Holy Cows – Ki Sisa & Parah 5777

It’s a double bovine week, with the perplexing sin of the Golden Calf in the regular Sedra and then the special Leighning of the Red Heifer in preparation for Pesach. There is no logical connection between these two Torah readings, and it is just how the calendar falls this year. However, as with everything in our lives, especially the fundamentals such as the Torah readings, nothing happens by chance.

 

The sin of the Golden Calf came about when the Israelites, under the instigation of the Erev Rav (the mixed multitude who joined them as they were leaving Egypt) and with the help of some trickery by the Angel of Death, were convinced that Moshe had died on Mount Sinai and that they were now leaderless.

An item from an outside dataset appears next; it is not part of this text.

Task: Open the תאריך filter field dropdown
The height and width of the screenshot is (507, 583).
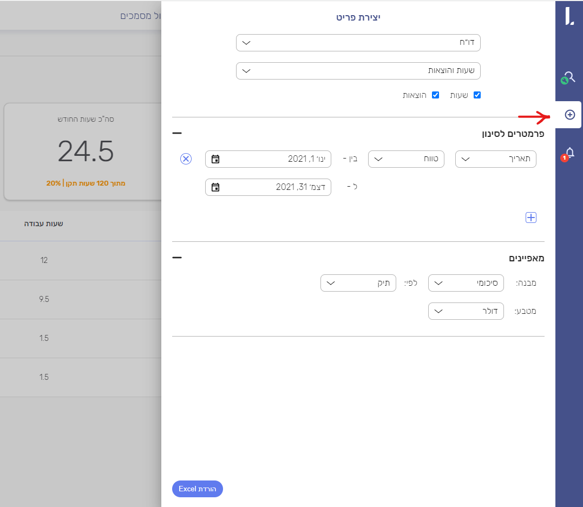Action: coord(495,159)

More frightening than that, there was now no-one who could speak for them to Hashem, they had lost their all-important intermediary between mankind and the Almighty.

 

The Golden Calf was their (entirely mistaken and egregious) way of creating that new intermediary. They wanted something tangible that they could associate and identify with. Having an entirely spiritual G-d was something new to them, especially after their historical association with the pagan Canaanites and their recent Egyptian overlords.

 

This was obviously the antithesis of the revelation at Mount Sinai and was a sin of enormous magnitude, but in a certain manner it was predictable. The Israelites had been thrown headfirst into a crash-course in monotheism and spirituality. It was only a 7 week journey from Egypt to Sinai, and now less than 6 weeks after Sinai, the one man who had led them out of the multi-deity and physical atmosphere of Egypt was gone. They were lead to believe that he was dead. Left bewildered they decided to throw it all away.

 

Compare that, if you will, with the mystical commandment of the Red Heifer. A person becomes contaminated through contact with a dead body, nothing has physically changed but they are now no longer allowed to go to the Temple.

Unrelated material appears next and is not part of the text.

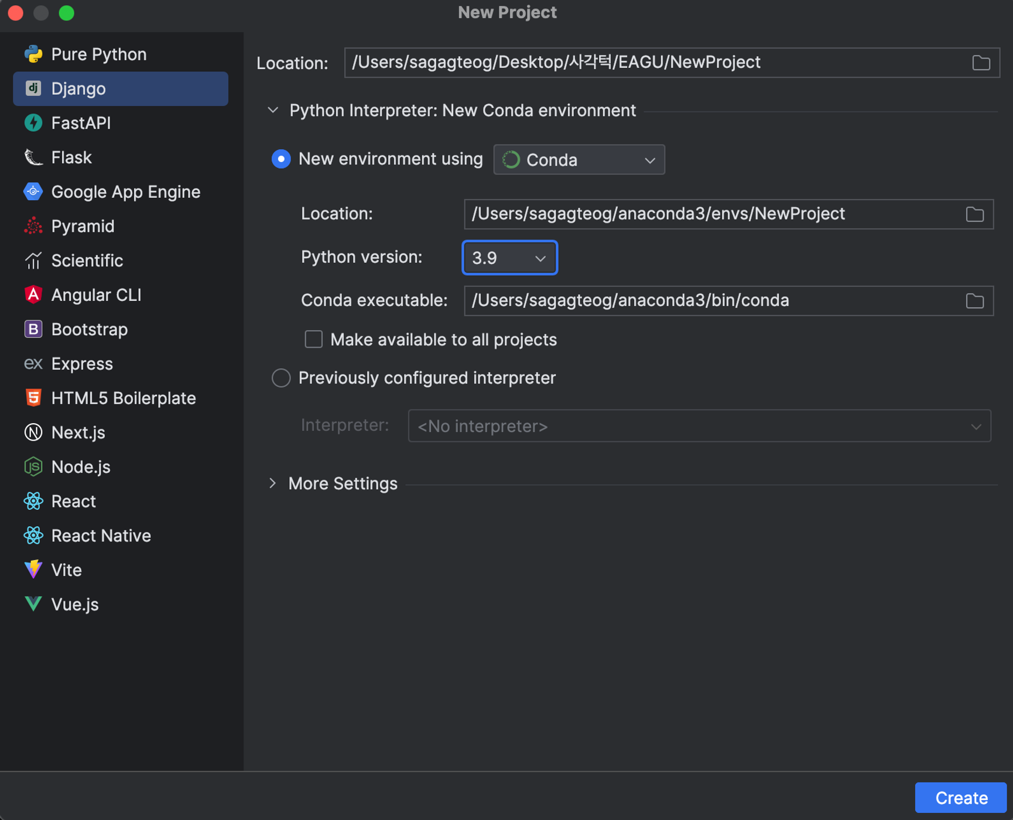Open the Conda environment type dropdown
This screenshot has height=820, width=1013.
579,160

* Ironically, the Tabernacle and then the Temple were only built after the sin of the Golden Calf when G-d saw that we needed a physical place where we could identify with him!

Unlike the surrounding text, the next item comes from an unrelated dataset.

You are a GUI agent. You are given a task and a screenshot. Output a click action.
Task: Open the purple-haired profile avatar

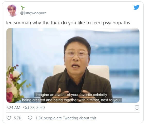pyautogui.click(x=12, y=11)
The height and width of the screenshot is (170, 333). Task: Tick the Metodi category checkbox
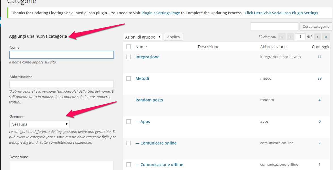point(128,78)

In order to rectify the situation and become pure, one needed to be sprinkled with the ashes of a Red Heifer. This is defined by the Torah as a Chok – a statue that has no understanding. King Solomon, the wisest of all men, declared that he was baffled by it; for how can the ashes of a dead animal purify someone who was only impure by being in contact with a dead body in the first place?

 

Yet that is precisely what the Torah commands. Plus it had to be performed by a Kohen, a member of the Levite Tribe; the only Tribe not to have been involved with the Sin of the Golden Calf.

 

It is read specifically this week as we are now starting in earnest our preparations for Pesach; when besides for every Jew being obligated to go to the Bet Hamikdash in Jerusalem we also have to internalise the message of Freedom. Freedom from the Mitzrayim – the constraints of the Egypt (Min Hametzar Karasi Kah – from the constraints I call to you Hashem – Tehillim 118) and enter into the wide expanse and true freedom of spirituality.

 

Thus we bring together both these Torah readings; the mistake of the Golden Calf when we erroneously thought we needed the physicality of an intermediary, and the procedure of the Red Heifer when we are reminded that true freedom means attaching ourselves to (and in a certain manner, giving ourselves over to) the spirituality of the Almighty. That doesn’t mean blind faith, for even King Solomon questioned it, but it does mean that we still need to continue even when we may not understand and not give in to the pessimistic and narcissistic machinations of the Erev Rav and those who would wish to deter us.